_Job:_
Rewrite the entries below with each "width" changed to "breadth" and nothing else altered, leaving out the pictures.
_ _ _ _
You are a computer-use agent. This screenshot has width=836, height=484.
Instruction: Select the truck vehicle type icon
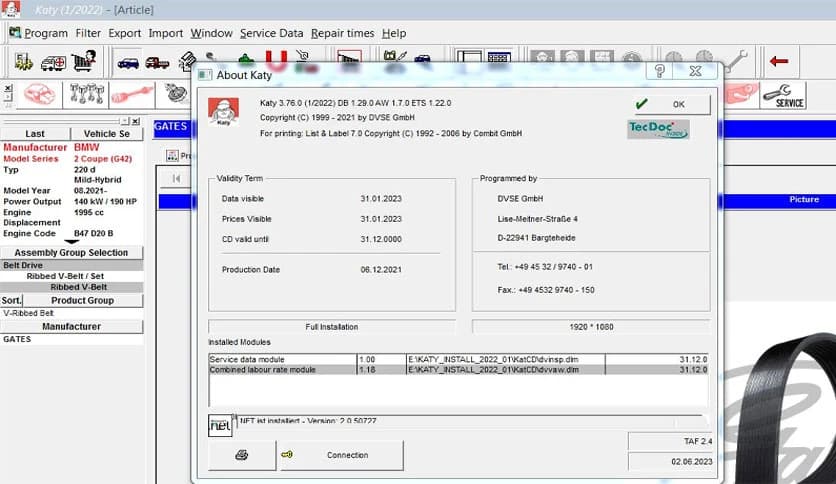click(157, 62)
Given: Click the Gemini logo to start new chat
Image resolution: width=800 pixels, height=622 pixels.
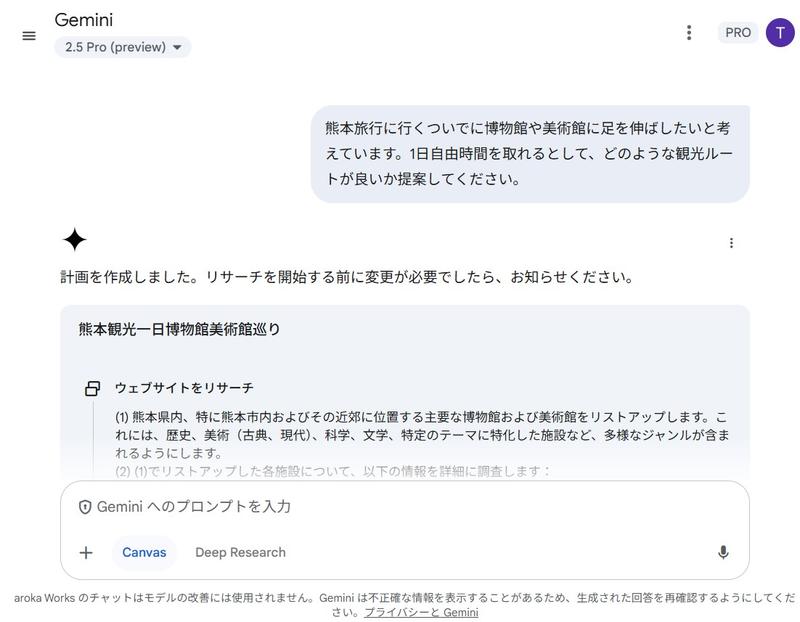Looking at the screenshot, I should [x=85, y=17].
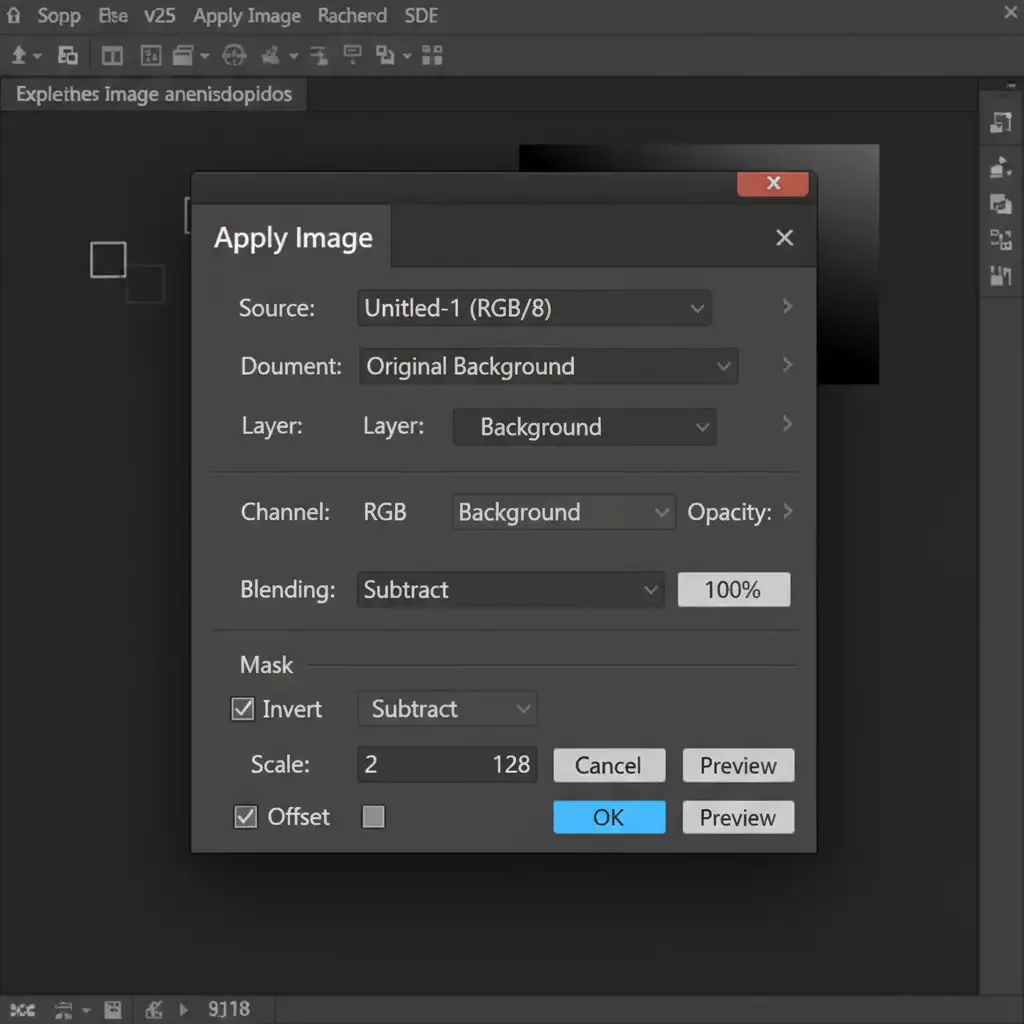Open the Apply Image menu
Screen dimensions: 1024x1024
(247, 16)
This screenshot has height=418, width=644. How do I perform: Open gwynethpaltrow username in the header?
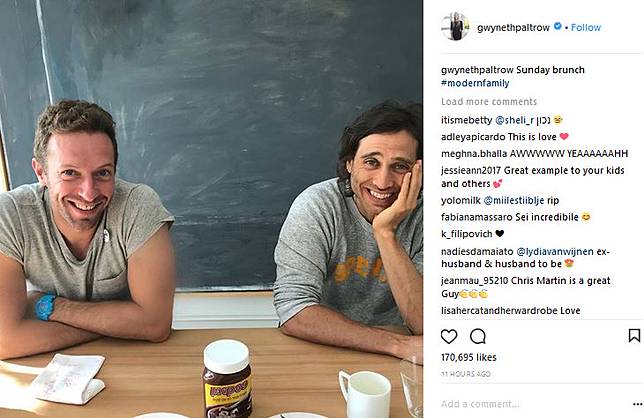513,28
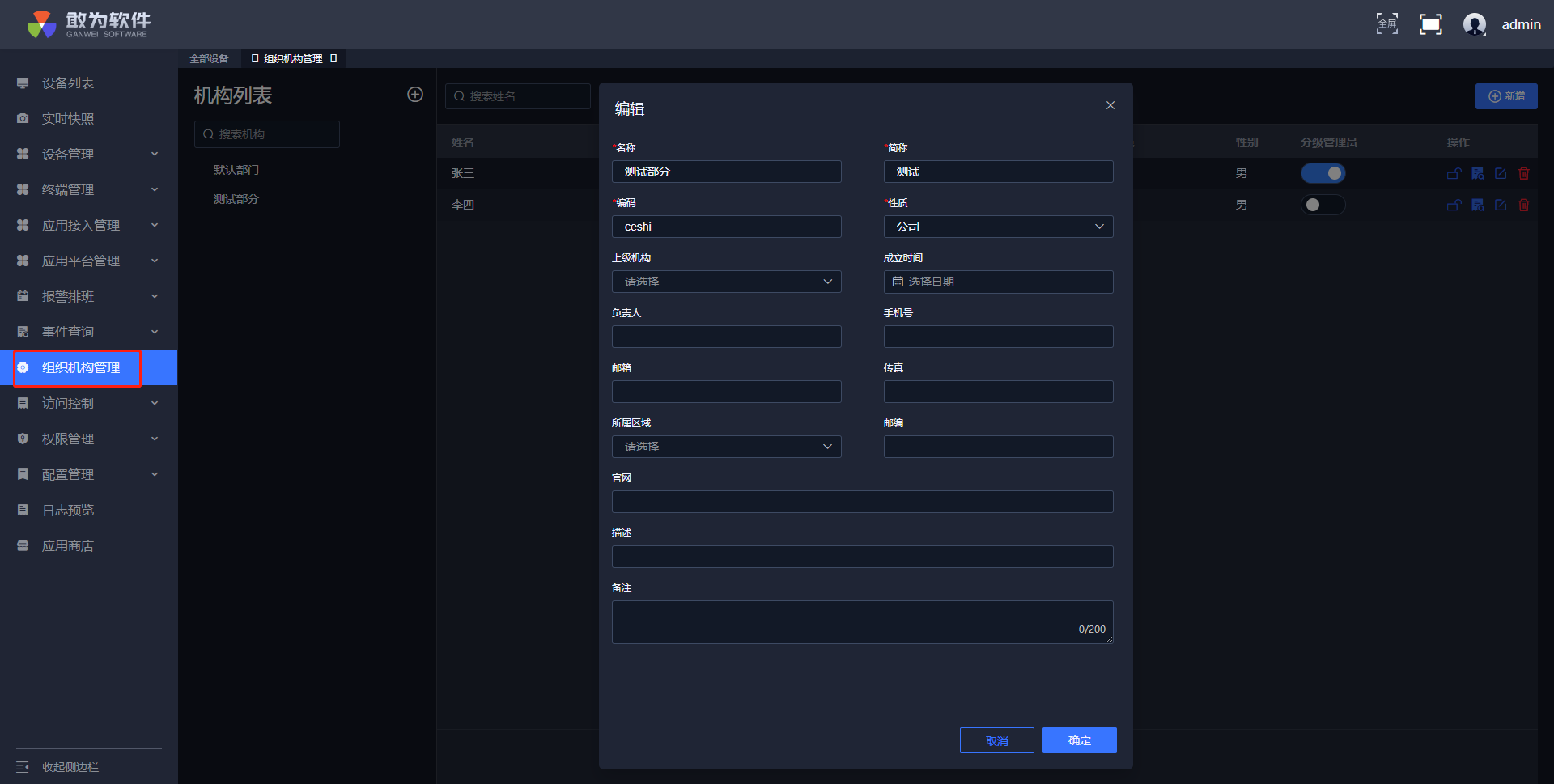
_ _ _ _
_Final result:_
You are a computer-use agent. This screenshot has breadth=836, height=484.
Instruction: Select the truck vehicle type icon
click(157, 62)
Given: Click the Gemini logo to start new chat
Image resolution: breadth=800 pixels, height=622 pixels.
Looking at the screenshot, I should [x=85, y=17].
Open the Apply Image menu
Screen dimensions: 1024x1024
(247, 16)
This screenshot has height=418, breadth=644. How do I perform: Open gwynethpaltrow username in the header?
513,28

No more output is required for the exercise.